Priority actions include:
Mapping existing ESG disclosures against the revised ESRS.
Reviewing internal reporting controls.
Testing sustainability data collection processes.
Assessing supplier reporting capabilities.
Updating governance documentation.
Preparing implementation roadmaps for FY2026 reporting.
Organisations that use this period proactively are likely to experience a smoother reporting transition.
Procurement's ESG Responsibilities Continue Expanding
The revised reporting landscape reinforces procurement's growing contribution to corporate sustainability performance.
Increasingly, procurement functions support:
Supplier ESG qualification.
Responsible sourcing programmes.
Supply chain due diligence.
Sustainability data verification.
Environmental performance monitoring.
Supplier engagement on reporting expectations.
As value-chain reporting becomes more integrated into corporate disclosures, procurement teams play an increasingly important role in improving both data quality and reporting reliability.
Reporting Quality Is Becoming a Competitive Advantage
Beyond regulatory compliance, high-quality ESG reporting can strengthen corporate performance by improving:
Investor confidence.
Customer trust.
Supply chain transparency.
Risk management.
Internal decision-making.
Cross-functional governance.
For chemical manufacturers, sustainability reporting is increasingly becoming part of broader enterprise performance management rather than a standalone compliance activity.
Friday Intelligence Summary
This week's ESG developments highlight several important messages for the chemical industry:
The revised ESRS have entered the legislative scrutiny stage.

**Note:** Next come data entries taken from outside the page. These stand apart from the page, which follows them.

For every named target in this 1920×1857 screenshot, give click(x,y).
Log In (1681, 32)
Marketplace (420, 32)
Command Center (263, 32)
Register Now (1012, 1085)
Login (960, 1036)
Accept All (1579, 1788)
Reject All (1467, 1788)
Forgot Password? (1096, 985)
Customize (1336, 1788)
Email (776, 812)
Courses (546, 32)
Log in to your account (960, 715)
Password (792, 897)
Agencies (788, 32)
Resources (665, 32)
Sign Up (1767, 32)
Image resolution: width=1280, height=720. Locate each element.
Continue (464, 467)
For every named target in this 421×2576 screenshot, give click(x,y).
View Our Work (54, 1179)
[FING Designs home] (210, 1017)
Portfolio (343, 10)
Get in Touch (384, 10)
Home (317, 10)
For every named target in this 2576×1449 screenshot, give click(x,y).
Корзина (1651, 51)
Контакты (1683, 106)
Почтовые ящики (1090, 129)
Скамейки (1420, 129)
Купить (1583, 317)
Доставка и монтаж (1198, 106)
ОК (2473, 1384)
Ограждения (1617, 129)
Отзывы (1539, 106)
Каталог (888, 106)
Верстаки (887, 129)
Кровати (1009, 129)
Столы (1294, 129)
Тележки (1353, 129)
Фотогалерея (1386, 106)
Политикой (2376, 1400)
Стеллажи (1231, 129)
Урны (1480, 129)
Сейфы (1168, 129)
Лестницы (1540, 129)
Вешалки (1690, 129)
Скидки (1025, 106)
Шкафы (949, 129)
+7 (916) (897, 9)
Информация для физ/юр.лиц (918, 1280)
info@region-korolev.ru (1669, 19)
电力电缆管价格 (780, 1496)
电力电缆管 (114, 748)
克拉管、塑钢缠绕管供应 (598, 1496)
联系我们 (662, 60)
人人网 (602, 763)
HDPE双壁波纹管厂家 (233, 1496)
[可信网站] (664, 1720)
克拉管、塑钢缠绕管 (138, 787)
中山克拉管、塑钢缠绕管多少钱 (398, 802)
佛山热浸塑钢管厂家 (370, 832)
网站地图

Companies have a valuable preparation window before implementation.
Procurement remains central to value-chain sustainability reporting.
Data quality and governance continue becoming strategic priorities.
Cross-functional collaboration between finance, sustainability and procurement is increasingly essential.
Rather than viewing the review period as inactive time, organisations should use it to strengthen internal readiness.
Looking Ahead to H2 2026
The adoption of the revised European Sustainability Reporting Standards represents another step in the continuing evolution of corporate sustainability reporting. Although the standards remain subject to parliamentary and Council scrutiny before becoming applicable, the current review period provides chemical companies with an opportunity to strengthen governance, improve reporting systems and enhance supplier engagement before future disclosure requirements take effect.
For procurement professionals, the direction of travel is clear. Sustainability reporting is becoming increasingly integrated with supplier management, value-chain transparency and corporate risk assessment. Procurement functions will continue contributing not only commercial information but also environmental, social and governance data that supports broader corporate reporting obligations.
The key lesson for H2 2026 is that effective ESG reporting depends as much on organisational preparation as on regulatory compliance. Chemical companies that use the current planning window to improve governance, strengthen data quality and coordinate finance, sustainability and procurement activities will be better positioned to deliver robust, decision-useful sustainability disclosures as the revised reporting framework progresses.